Even if it’s your own laptop, you should set up the same protections that are used at your workplace. As we discussed in a recent article, many employees ignore the risks of working from home. When you connect through a secure VPN, the network recognizes your computer as a trusted device. So if your laptop is compromised, you could then compromise other computers or servers on the central network.
The truth is that your home computer is subject to the same types of cyber attacks that threaten your work devices. The list of potential threats is quite long, but here’s a sampling:
- Man-in-the-middle (MitM)
- Denial of service (DoS)
- SQL injection
- Password attack
Working with your IT professional, you should develop a plan to deal with a whole host of possible vulnerabilities. Every business, large or small, should include remote access workers in their network and systems security plan.
Security Training for Employees
Perhaps the most important goal of any cybersecurity training program is to increase risk awareness for all users. Before turning employees loose to work from home, it’s a good idea to put them through (at a minimum) a short course of study on the particular threats that remote workers face.
Employees working from home should be asked to read and become familiar with the company’s IT security documents. For those who are less computer savvy, it might make sense to put them through a more rigorous training program before trusting them with remote access.
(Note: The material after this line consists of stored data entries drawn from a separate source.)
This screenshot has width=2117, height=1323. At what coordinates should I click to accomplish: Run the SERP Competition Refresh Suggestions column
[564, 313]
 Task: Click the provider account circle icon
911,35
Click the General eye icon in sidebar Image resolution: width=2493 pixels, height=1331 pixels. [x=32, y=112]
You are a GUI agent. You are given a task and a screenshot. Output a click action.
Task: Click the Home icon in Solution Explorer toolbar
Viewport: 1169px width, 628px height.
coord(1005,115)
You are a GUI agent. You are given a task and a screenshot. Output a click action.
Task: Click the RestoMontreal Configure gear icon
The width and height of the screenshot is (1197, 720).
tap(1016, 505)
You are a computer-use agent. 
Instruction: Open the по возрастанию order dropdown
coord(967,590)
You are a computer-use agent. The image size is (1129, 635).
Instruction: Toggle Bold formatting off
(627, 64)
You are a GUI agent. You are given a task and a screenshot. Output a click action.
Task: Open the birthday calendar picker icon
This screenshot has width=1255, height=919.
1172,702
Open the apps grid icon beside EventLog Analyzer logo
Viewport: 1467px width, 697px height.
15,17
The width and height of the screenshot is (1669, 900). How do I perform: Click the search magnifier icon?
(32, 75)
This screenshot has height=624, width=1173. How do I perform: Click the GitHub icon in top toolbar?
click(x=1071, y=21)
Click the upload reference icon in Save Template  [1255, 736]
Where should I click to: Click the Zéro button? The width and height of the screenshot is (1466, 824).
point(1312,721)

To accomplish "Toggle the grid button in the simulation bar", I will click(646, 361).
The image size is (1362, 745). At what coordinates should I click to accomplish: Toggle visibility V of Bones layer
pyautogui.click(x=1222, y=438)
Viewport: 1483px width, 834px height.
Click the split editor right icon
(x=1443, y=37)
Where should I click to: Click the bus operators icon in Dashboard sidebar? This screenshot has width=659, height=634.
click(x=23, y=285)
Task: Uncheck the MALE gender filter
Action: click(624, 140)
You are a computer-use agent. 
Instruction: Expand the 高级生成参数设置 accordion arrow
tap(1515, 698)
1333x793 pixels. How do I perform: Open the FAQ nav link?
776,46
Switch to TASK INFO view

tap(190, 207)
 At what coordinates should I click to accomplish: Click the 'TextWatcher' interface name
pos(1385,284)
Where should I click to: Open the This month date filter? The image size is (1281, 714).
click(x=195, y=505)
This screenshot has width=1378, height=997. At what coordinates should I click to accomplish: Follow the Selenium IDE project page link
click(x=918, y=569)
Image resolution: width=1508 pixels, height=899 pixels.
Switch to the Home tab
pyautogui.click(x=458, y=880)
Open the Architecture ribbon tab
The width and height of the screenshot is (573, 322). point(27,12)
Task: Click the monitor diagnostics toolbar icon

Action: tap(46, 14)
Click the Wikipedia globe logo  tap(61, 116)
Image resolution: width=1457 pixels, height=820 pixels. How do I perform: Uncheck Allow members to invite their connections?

Above all, remote workers should be aware that network security is a shared responsibility. It is not enough to depend on IT professionals to strengthen computer defenses. Employees should know and follow best practices for IT security to prevent attacks and protect the company’s IT resources.
What to Do About Cybersecurity Risks
Physical security is as important as anything else in the protection of a company’s IT environment. In simple terms, watch your laptop. It’s best not to leave your laptop unattended without the screen saver activated. In a public place like a coffee shop, excusing yourself to the restroom can leave your laptop exposed to the whims of any stranger who might be sipping a latte at the next table. Even at home, a curious child could cause problems in just a few minutes while you are out of the room.
Your devices and applications should also have more protection than a simple password. Multi-factor authentication (MFA) adds an additional layer of protection for your important data. Many websites are now requiring or offering MFA, and you should always take advantage of it. Two-factor or three-factor authentication schemes take advantage of something you know, something you have, or something you are.
Your security plan should include other best practices to protect your data. Make sure that your applications have all the latest security patches and updates. Back up your data regularly, and be sure to have a disaster recovery/business continuity (DR/BC) plan in place in case the worst happens. Use robust VPN software, and never connect to sensitive company data without it.
Never leave IT cybersecurity to chance. Complacency is an attribute that hackers look for in their potential targets. And home workers are especially vulnerable. According to a study by Deloitte, working from home has become a gateway to new forms of data theft. It pays to be alert, especially in the time of Covid-19. And going forward, more companies will be adopting this model on a permanent basis. Working from home may have its advantages, but it’s not without its risks. If you are working from home, be sure that you and your IT team cover all the bases. Cyber criminals are very crafty, and you don’t want to be a victim.